Notice to a Participant or Beneficiary may be hand delivered or mailed to the Participant or Beneficiary at his or her most recent address as listed in the employment records of Baxalta. Notices will be deemed given as of the date of delivery or
mailing or, if delivery is made by certified or registered mail, as of the date shown on the receipt for registration or certification. Any person entitled to notice hereunder may waive such notice. 

9.8 Successors. The provisions of this Plan will bind and inure to the benefit of Baxalta, the Participants and Beneficiaries, and
their respective successors, heirs and assigns. The term successors as used herein will include any corporate or other business entity, which, whether by merger, consolidation, purchase or otherwise acquires all or substantially all of the business
and assets of Baxalta, and successors of any such corporation or other business entity. 
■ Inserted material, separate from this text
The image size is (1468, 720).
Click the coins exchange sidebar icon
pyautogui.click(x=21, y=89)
 9.9 Action by Baxalta. Except as otherwise
provided herein, any action required of or permitted by Baxalta under the Plan will be by resolution of the Compensation Committee or any person or persons authorized by resolution of the Compensation Committee. Any action required of or permitted
by Baxalta in its role as Administrator may be taken by the Executive Vice President and Head of Human Resources of Baxalta (or the individual holding equivalent duties and responsibilities) or persons acting under his or her authority. 
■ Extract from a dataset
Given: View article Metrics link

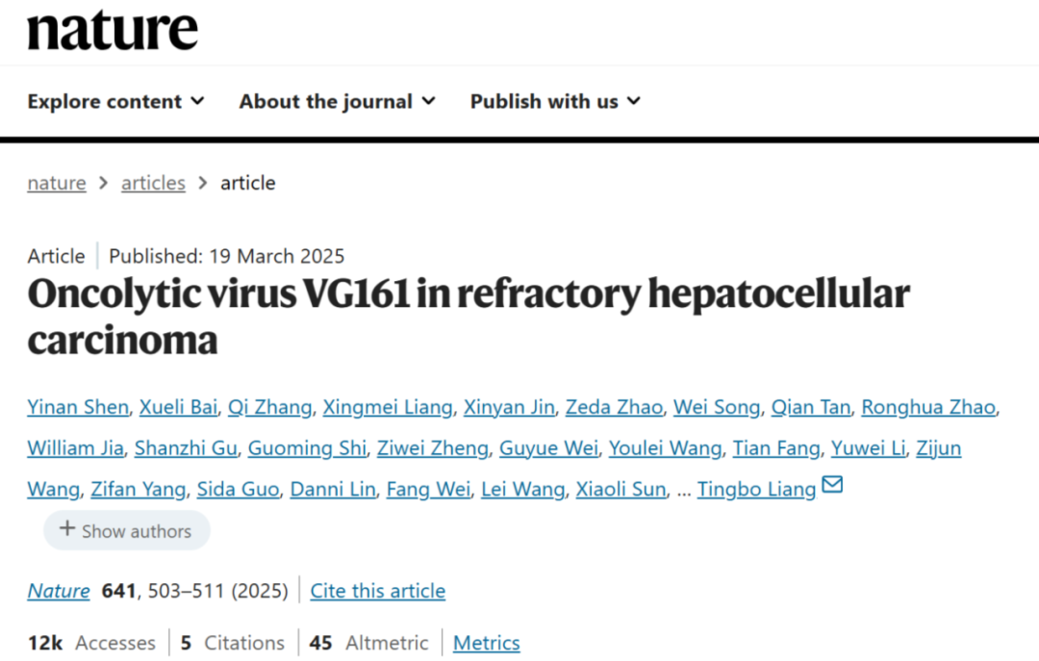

9.10 Participant Litigation. In any action or proceeding regarding the Plan, Outside Directors, Participants, Beneficiaries or any
other persons having or claiming to have an interest in this Plan will not be necessary parties and will not be entitled to any notice or process. Any final judgment which is not appealed or appealable and may be entered in any such action or
proceeding will be binding and conclusive on the parties hereto and all persons having or claiming to have any interest in this Plan. To the extent permitted by law, if a legal action is begun against Baxalta, the Administrator, or any member of the
Compensation Committee by or on behalf of any person and such action results adversely to such person or if a legal action arises because of conflicting claims to a Participant’s or other person’s benefits, the costs to such person of
defending the action will be charged to the amounts, if any, which were involved in the action or were payable to the Participant or other person concerned. To the extent permitted by applicable law, acceptance of participation in this Plan will
constitute a release of Baxalta, the Administrator and each member of the Compensation Committee, and their respective agents from any and all liability and obligation not involving willful misconduct or gross neglect.